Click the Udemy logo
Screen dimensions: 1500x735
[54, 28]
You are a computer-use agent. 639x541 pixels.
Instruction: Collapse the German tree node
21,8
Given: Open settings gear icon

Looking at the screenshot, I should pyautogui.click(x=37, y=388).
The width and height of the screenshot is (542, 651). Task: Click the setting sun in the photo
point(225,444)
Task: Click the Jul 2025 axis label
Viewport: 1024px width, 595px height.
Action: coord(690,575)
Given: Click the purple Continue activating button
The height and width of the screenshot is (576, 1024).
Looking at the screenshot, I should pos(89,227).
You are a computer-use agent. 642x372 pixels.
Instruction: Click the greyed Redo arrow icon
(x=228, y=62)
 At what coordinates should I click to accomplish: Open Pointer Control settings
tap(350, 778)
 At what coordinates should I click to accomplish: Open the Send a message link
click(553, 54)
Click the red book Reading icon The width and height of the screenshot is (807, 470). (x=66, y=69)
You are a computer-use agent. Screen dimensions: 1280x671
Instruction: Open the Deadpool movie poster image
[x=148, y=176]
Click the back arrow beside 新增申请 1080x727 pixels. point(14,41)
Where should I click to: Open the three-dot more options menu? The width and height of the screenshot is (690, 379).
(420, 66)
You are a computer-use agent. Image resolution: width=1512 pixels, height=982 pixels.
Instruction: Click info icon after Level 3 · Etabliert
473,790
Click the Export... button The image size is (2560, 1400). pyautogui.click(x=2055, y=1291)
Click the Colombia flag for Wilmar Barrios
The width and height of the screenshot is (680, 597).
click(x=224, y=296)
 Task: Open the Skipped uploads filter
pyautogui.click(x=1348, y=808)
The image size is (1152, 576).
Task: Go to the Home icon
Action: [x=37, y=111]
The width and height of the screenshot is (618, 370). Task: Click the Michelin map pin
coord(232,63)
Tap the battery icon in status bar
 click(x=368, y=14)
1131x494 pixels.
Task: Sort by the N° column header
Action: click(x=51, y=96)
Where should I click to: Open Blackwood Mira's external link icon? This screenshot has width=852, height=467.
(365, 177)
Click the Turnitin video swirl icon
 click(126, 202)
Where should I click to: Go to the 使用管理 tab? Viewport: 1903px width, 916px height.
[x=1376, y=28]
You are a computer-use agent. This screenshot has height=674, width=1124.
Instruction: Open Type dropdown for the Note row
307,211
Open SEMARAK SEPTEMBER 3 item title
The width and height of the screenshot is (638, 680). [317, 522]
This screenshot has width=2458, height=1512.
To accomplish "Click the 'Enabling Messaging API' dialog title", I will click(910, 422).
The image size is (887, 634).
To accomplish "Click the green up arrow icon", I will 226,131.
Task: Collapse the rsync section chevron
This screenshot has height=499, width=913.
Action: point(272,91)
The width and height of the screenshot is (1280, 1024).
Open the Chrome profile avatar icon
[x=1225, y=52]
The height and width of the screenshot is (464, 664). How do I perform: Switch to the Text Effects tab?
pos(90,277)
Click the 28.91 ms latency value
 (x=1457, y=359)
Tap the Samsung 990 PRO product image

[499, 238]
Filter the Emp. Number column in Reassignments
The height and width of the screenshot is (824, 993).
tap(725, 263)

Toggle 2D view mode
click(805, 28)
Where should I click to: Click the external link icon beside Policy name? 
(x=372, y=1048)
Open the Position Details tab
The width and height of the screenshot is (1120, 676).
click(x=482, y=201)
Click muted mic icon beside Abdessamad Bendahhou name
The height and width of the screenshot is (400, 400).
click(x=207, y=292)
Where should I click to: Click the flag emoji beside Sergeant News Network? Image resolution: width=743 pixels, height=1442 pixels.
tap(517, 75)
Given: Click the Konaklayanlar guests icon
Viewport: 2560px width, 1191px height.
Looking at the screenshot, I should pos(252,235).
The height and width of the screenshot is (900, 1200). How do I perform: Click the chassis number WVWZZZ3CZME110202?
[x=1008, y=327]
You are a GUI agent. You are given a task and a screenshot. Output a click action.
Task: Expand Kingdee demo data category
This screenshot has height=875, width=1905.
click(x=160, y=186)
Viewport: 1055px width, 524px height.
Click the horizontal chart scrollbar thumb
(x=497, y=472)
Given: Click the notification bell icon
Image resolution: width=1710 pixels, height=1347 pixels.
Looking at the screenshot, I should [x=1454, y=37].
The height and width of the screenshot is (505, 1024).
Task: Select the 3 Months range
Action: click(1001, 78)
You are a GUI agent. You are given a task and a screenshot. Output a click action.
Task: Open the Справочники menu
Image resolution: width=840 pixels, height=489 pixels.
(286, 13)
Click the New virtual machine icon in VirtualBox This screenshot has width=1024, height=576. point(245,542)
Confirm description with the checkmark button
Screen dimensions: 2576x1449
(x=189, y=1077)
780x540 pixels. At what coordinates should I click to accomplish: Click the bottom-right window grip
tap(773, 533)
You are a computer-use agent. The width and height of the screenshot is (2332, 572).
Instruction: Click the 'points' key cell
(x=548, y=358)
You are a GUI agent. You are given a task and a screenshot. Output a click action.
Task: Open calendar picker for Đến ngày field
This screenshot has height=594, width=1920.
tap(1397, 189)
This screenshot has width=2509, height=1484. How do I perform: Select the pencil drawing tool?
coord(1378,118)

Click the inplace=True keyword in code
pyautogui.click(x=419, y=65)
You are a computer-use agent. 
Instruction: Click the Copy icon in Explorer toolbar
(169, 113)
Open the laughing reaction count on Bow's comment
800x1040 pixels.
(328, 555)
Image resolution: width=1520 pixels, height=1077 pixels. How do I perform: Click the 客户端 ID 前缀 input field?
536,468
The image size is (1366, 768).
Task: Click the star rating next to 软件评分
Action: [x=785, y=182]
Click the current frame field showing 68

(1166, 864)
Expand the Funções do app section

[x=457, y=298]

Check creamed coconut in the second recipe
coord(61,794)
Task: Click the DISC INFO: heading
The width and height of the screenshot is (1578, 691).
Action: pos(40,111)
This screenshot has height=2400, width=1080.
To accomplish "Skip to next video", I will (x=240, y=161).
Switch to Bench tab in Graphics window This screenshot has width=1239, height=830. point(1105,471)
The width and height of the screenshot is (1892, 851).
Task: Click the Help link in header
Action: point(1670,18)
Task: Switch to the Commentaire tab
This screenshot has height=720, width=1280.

=-=-=-=-=

• [Problem to work on]: In the lines above, replace every occurrence of "Instruction" with "Command" and leave all other text unchanged.

• [Finished task]:
Click the Udemy logo
Screen dimensions: 1500x735
[54, 28]
You are a computer-use agent. 639x541 pixels.
Command: Collapse the German tree node
21,8
Given: Open settings gear icon

Looking at the screenshot, I should pyautogui.click(x=37, y=388).
The width and height of the screenshot is (542, 651). Task: Click the setting sun in the photo
point(225,444)
Task: Click the Jul 2025 axis label
Viewport: 1024px width, 595px height.
Action: coord(690,575)
Given: Click the purple Continue activating button
The height and width of the screenshot is (576, 1024).
Looking at the screenshot, I should pos(89,227).
You are a computer-use agent. 642x372 pixels.
Command: Click the greyed Redo arrow icon
(x=228, y=62)
 At what coordinates should I click to accomplish: Open Pointer Control settings
tap(350, 778)
 At what coordinates should I click to accomplish: Open the Send a message link
click(553, 54)
Click the red book Reading icon The width and height of the screenshot is (807, 470). (x=66, y=69)
You are a computer-use agent. Screen dimensions: 1280x671
Command: Open the Deadpool movie poster image
[x=148, y=176]
Click the back arrow beside 新增申请 1080x727 pixels. point(14,41)
Where should I click to: Open the three-dot more options menu? The width and height of the screenshot is (690, 379).
(420, 66)
You are a computer-use agent. Image resolution: width=1512 pixels, height=982 pixels.
Command: Click info icon after Level 3 · Etabliert
473,790
Click the Export... button The image size is (2560, 1400). pyautogui.click(x=2055, y=1291)
Click the Colombia flag for Wilmar Barrios
The width and height of the screenshot is (680, 597).
click(x=224, y=296)
 Task: Open the Skipped uploads filter
pyautogui.click(x=1348, y=808)
The image size is (1152, 576).
Task: Go to the Home icon
Action: [x=37, y=111]
The width and height of the screenshot is (618, 370). Task: Click the Michelin map pin
coord(232,63)
Tap the battery icon in status bar
 click(x=368, y=14)
1131x494 pixels.
Task: Sort by the N° column header
Action: click(x=51, y=96)
Where should I click to: Open Blackwood Mira's external link icon? This screenshot has width=852, height=467.
(365, 177)
Click the Turnitin video swirl icon
 click(126, 202)
Where should I click to: Go to the 使用管理 tab? Viewport: 1903px width, 916px height.
[x=1376, y=28]
You are a computer-use agent. This screenshot has height=674, width=1124.
Command: Open Type dropdown for the Note row
307,211
Open SEMARAK SEPTEMBER 3 item title
The width and height of the screenshot is (638, 680). [317, 522]
This screenshot has width=2458, height=1512.
To accomplish "Click the 'Enabling Messaging API' dialog title", I will click(910, 422).
The image size is (887, 634).
To accomplish "Click the green up arrow icon", I will 226,131.
Task: Collapse the rsync section chevron
This screenshot has height=499, width=913.
Action: point(272,91)
The width and height of the screenshot is (1280, 1024).
Open the Chrome profile avatar icon
[x=1225, y=52]
The height and width of the screenshot is (464, 664). How do I perform: Switch to the Text Effects tab?
pos(90,277)
Click the 28.91 ms latency value
 (x=1457, y=359)
Tap the Samsung 990 PRO product image

[499, 238]
Filter the Emp. Number column in Reassignments
The height and width of the screenshot is (824, 993).
tap(725, 263)

Toggle 2D view mode
click(805, 28)
Where should I click to: Click the external link icon beside Policy name? 
(x=372, y=1048)
Open the Position Details tab
The width and height of the screenshot is (1120, 676).
click(x=482, y=201)
Click muted mic icon beside Abdessamad Bendahhou name
The height and width of the screenshot is (400, 400).
click(x=207, y=292)
Where should I click to: Click the flag emoji beside Sergeant News Network? Image resolution: width=743 pixels, height=1442 pixels.
tap(517, 75)
Given: Click the Konaklayanlar guests icon
Viewport: 2560px width, 1191px height.
Looking at the screenshot, I should pos(252,235).
The height and width of the screenshot is (900, 1200). How do I perform: Click the chassis number WVWZZZ3CZME110202?
[x=1008, y=327]
You are a GUI agent. You are given a task and a screenshot. Output a click action.
Task: Expand Kingdee demo data category
This screenshot has height=875, width=1905.
click(x=160, y=186)
Viewport: 1055px width, 524px height.
Click the horizontal chart scrollbar thumb
(x=497, y=472)
Given: Click the notification bell icon
Image resolution: width=1710 pixels, height=1347 pixels.
Looking at the screenshot, I should [x=1454, y=37].
The height and width of the screenshot is (505, 1024).
Task: Select the 3 Months range
Action: click(1001, 78)
You are a GUI agent. You are given a task and a screenshot. Output a click action.
Task: Open the Справочники menu
Image resolution: width=840 pixels, height=489 pixels.
(286, 13)
Click the New virtual machine icon in VirtualBox This screenshot has width=1024, height=576. point(245,542)
Confirm description with the checkmark button
Screen dimensions: 2576x1449
(x=189, y=1077)
780x540 pixels. At what coordinates should I click to accomplish: Click the bottom-right window grip
tap(773, 533)
You are a computer-use agent. The width and height of the screenshot is (2332, 572).
Command: Click the 'points' key cell
(x=548, y=358)
You are a GUI agent. You are given a task and a screenshot. Output a click action.
Task: Open calendar picker for Đến ngày field
This screenshot has height=594, width=1920.
tap(1397, 189)
This screenshot has width=2509, height=1484. How do I perform: Select the pencil drawing tool?
coord(1378,118)

Click the inplace=True keyword in code
pyautogui.click(x=419, y=65)
You are a computer-use agent. 
Command: Click the Copy icon in Explorer toolbar
(169, 113)
Open the laughing reaction count on Bow's comment
800x1040 pixels.
(328, 555)
Image resolution: width=1520 pixels, height=1077 pixels. How do I perform: Click the 客户端 ID 前缀 input field?
536,468
The image size is (1366, 768).
Task: Click the star rating next to 软件评分
Action: [x=785, y=182]
Click the current frame field showing 68

(1166, 864)
Expand the Funções do app section

[x=457, y=298]

Check creamed coconut in the second recipe
coord(61,794)
Task: Click the DISC INFO: heading
The width and height of the screenshot is (1578, 691).
Action: pos(40,111)
This screenshot has height=2400, width=1080.
To accomplish "Skip to next video", I will (x=240, y=161).
Switch to Bench tab in Graphics window This screenshot has width=1239, height=830. point(1105,471)
The width and height of the screenshot is (1892, 851).
Task: Click the Help link in header
Action: point(1670,18)
Task: Switch to the Commentaire tab
This screenshot has height=720, width=1280.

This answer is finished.